Some have argued that it should have ended earlier. Löw’s high point was leading Germany to the World Cup title in Brazil in 2014, but that was followed by the low point four years later when the defending champions were knocked out in the group stage after losing to South Korea at the tournament in Russia.

Although Flick started with eight wins, including in World Cup qualifying, they came up against the likes of Armenia, Lichtenstein, North Macedonia and Iceland – teams that Germany should have beaten.

So far, there’s been no indication that Flick has improved the squad he inherited in any way. Löw had already scrapped his planned squad reshuffle after the last World Cup. He recalled Thomas Müller and Mats Hummels for Euro 2020.

Müller remains a key player for Flick, but Real Madrid midfielder Toni Kroos has retired, forcing the initiative from Bayern duo Joshua Kimmich and Leon Goretzka, with İlkay Gündoğan another option.


Germany are struggling in attack, where Timo Werner’s unsuccessful spell at Chelsea appears to have had a lasting effect even after his spell at Leipzig. Werner, 26, has been urged to ‘shoot more’ by Leipzig coach Marco Rose.

Flick will have to find similar means of persuasion for a striker who goes too often without scoring for Germany.

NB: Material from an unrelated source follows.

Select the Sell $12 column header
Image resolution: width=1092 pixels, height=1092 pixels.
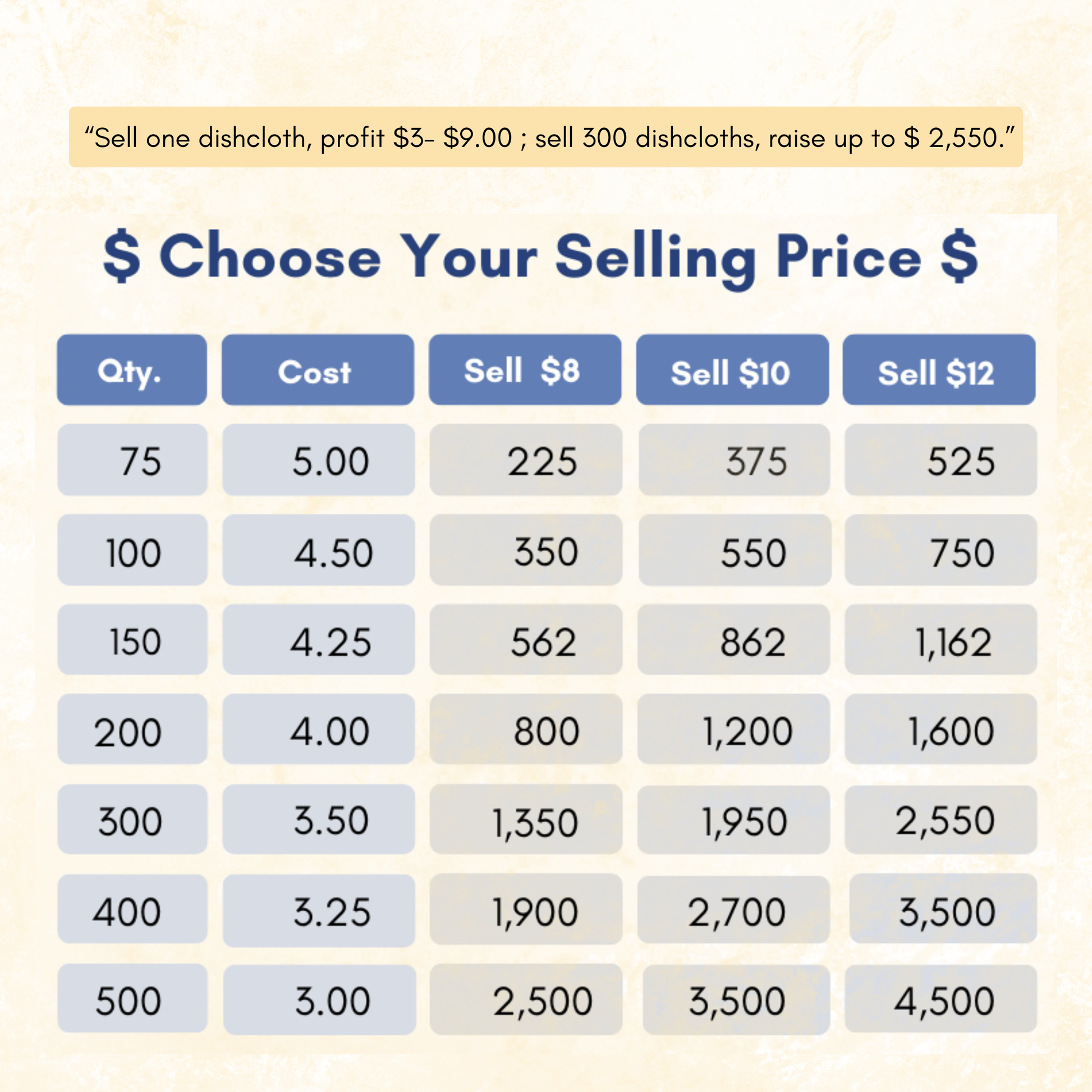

The shortage of German strikers is such that calls are being made to bring Werder Bremen striker Niclas Füllkrug into the Qatar squad. Füllkrug, 29, was joint-top scorer in the Bundesliga with eight goals in 11 appearances, having scored 19 goals in the second tier last season. Füllkrug also combines well with his Bremen teammates, suggesting he could adapt to the national team quickly.

One bright spot for Germany in recent games has been the form of 19-year-old Bayern striker Jamal Musiala, who has quickly become one of the most exciting prospects in European football. Musiala, who could also have played for England, brings an element of unpredictability to the German game.


The German team’s rise to prominence has come amid a steady stream of criticism against the tournament over alleged human rights abuses in Qatar. Some also worry about the reception of gay fans in the country, where male homosexuality is illegal.

The German football federation sought to address the concerns by hosting a human rights congress in September, when Qatar’s ambassador to Germany complained the issues were distracting from the tournament.

Kimmich said in the last round of international matches that it was now too late to complain.

“It is difficult to address certain things after the award (of the tournament) in terms of requirements, for example human rights, working conditions or the impact on the climate. I think everyone knew all of this before the World Cup was awarded,” Kimmich said. “I think we’re just 12 years too late.”